また、ガスバリア層の塗布時に、フィルムに含有するアンチブロッキング剤に起因する塗布欠陥が生じることがあった。これは、フィルム表面のアンチブロッキング剤の粒子がガスバリア層を塗布した際に脱落し、その箇所が欠陥になると考えられる。
【0009】
本発明は、上記事情に鑑みてなされたものであって、ガスバリア性に優れ、かつ、ブロッキングが起こらず、アンチブロッキング剤に起因するガスバリア層の欠陥が低減されたガスバリアフィルムを提供することを目的とする。
【課題を解決するための手段】
【0010】
本発明は、基材フィルムと、ガスバリア層とを備えるガスバリアフィルムである。
基材フィルムは、表面にアンチブロッキング剤を有する。
3D測定レーザー顕微鏡を用いた基材フィルム11の表面測定において、頂点が平面部よりも0.2μm以上高い突起が58個/mm以上74個/mm以下であり、かつ最深部が平面部よりも0.2μm以上深い凹みが19個/mm以上59個/mm以下である。
【発明の効果】
【0011】
本発明により、ガスバリア性に優れ、かつ、ブロッキングが起こらず、アンチブロッキング剤に起因するガスバリア層の欠陥が低減されたガスバリアフィルムを提供することが出来る。
【図面の簡単な説明】
【0012】
図1】本発明の実施形態に係る基材フィルムの搬送装置の構成を示した概略図である。
図2】本発明の実施形態に係るガスバリアフィルムの製造方法において用いる印刷装置の構成を示した概略図である。

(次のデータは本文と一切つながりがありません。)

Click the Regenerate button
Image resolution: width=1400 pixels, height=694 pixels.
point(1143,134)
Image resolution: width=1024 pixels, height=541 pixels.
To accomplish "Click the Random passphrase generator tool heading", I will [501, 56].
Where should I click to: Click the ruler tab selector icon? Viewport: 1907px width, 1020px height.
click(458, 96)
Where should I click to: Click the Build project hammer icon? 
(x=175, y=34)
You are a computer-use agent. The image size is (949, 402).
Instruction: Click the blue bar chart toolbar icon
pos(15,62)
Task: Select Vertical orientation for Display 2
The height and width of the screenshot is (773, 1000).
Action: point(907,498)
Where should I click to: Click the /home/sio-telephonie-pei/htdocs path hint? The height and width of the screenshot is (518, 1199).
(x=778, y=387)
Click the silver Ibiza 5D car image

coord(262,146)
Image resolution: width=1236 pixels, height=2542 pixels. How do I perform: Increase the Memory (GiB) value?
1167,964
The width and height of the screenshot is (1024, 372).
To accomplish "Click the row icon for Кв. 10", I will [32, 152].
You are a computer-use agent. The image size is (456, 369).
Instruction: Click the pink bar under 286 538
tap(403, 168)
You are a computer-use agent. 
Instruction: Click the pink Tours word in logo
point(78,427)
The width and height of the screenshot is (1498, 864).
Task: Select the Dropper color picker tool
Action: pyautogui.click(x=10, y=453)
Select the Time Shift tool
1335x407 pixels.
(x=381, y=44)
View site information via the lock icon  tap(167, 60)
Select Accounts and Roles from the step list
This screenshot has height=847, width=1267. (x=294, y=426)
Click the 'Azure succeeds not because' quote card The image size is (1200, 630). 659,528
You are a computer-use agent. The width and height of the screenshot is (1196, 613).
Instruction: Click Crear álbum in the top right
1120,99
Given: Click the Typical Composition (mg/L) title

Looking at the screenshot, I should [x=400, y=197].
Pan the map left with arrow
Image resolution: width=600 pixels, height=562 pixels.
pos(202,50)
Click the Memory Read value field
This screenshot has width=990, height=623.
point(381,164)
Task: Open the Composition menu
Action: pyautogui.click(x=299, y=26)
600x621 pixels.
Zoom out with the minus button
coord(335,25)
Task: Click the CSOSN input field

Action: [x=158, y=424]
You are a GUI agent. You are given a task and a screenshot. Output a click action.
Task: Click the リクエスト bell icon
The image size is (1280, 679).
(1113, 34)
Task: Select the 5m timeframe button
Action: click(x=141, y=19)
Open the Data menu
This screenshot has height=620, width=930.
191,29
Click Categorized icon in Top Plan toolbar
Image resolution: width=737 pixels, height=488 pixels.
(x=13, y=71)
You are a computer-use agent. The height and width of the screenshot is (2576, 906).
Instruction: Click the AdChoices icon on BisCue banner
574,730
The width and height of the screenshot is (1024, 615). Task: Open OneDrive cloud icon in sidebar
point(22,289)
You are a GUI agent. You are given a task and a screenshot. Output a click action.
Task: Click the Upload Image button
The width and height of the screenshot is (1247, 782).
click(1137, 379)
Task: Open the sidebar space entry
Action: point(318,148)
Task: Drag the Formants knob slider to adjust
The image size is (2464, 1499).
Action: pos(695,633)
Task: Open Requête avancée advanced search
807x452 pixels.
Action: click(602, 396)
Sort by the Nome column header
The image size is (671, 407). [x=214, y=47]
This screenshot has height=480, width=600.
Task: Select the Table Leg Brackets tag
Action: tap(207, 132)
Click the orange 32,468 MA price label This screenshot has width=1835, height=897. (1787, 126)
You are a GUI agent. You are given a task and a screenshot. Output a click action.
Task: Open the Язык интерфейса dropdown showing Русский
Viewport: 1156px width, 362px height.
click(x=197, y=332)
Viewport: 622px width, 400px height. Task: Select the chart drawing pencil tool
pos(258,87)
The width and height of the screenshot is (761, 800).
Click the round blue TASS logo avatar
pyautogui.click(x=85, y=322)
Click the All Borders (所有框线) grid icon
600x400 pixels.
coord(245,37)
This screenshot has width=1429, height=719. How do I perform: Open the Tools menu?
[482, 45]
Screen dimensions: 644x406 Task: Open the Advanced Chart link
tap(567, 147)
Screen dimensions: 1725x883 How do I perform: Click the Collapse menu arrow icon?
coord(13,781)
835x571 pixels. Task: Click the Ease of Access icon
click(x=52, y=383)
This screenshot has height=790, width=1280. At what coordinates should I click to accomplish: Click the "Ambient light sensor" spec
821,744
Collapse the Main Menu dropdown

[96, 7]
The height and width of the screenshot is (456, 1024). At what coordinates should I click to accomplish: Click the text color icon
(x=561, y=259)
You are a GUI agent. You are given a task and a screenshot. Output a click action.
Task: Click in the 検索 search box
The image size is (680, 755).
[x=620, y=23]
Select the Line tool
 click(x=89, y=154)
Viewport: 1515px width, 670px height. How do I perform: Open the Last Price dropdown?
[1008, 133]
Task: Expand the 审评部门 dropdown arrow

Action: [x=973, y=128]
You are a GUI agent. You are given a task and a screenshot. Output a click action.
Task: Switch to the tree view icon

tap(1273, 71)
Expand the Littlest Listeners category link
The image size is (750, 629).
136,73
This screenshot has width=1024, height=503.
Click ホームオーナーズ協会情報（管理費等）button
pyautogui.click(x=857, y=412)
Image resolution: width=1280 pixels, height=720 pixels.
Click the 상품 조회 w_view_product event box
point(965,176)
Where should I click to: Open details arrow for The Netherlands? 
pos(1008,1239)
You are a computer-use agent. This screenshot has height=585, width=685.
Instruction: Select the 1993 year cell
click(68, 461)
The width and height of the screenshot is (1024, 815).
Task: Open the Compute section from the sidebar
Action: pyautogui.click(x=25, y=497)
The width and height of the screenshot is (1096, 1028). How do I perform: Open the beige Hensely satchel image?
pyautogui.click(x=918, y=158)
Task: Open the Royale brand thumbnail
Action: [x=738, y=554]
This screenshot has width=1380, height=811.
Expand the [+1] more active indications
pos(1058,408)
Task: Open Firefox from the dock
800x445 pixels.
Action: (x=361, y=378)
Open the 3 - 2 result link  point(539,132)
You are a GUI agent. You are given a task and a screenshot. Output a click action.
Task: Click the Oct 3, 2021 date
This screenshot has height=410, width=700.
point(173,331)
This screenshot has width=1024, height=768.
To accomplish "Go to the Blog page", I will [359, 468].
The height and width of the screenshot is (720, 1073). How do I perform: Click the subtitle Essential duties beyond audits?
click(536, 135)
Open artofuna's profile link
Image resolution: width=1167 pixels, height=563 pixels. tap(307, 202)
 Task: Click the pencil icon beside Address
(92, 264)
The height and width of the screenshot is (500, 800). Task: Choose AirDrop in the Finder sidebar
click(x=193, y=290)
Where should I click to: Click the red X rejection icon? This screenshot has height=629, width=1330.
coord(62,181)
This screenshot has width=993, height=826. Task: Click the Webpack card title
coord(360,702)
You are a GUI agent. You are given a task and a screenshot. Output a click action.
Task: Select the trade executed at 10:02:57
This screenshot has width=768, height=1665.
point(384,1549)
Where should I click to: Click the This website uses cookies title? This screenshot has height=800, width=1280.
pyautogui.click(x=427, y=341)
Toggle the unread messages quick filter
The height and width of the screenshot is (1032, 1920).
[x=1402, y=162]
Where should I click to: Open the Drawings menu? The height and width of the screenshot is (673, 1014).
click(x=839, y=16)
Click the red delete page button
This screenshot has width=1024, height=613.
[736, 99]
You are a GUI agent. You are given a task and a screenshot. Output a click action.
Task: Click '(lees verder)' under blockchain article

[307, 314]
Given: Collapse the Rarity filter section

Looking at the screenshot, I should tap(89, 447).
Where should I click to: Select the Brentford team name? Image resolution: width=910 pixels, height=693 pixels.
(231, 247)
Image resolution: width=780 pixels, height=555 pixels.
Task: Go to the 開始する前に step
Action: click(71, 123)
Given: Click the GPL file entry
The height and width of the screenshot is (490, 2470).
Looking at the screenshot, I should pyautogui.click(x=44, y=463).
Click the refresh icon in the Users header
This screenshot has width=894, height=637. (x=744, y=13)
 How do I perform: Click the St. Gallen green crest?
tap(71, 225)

図3】本発明の実施形態に係るガスバリアフィルムの構成を示した概略断面図である。
【発明を実施するための形態】
【0013】
以下、本発明を実施するための形態を、図面を参照しながら詳細に説明する。なお、本実施の形態は、発明の趣旨をより良く理解させるために具体的に説明するものであり、特に指定のない限り、本発明を限定するものではない。
【0014】
図1は、本発明の実施形態に係る基材フィルムの搬送装置10の基本的構成を示す概略図である。
【0015】
(搬送装置)
図1に示すように、搬送装置10は、ロール・ツー・ロール方式によってウェブ状の基材フィルム1をガイドロール3を介して巻出ロール2aから巻取ロール2cまで搬送する構成を有している。ガイドロール3は、基材フィルム1が所定の経路で搬送されるようにガイドし、ズレや曲がりのないよう支持する。また、この搬送装置10は、搬送速度を制御する機構(図示せず)を備えている。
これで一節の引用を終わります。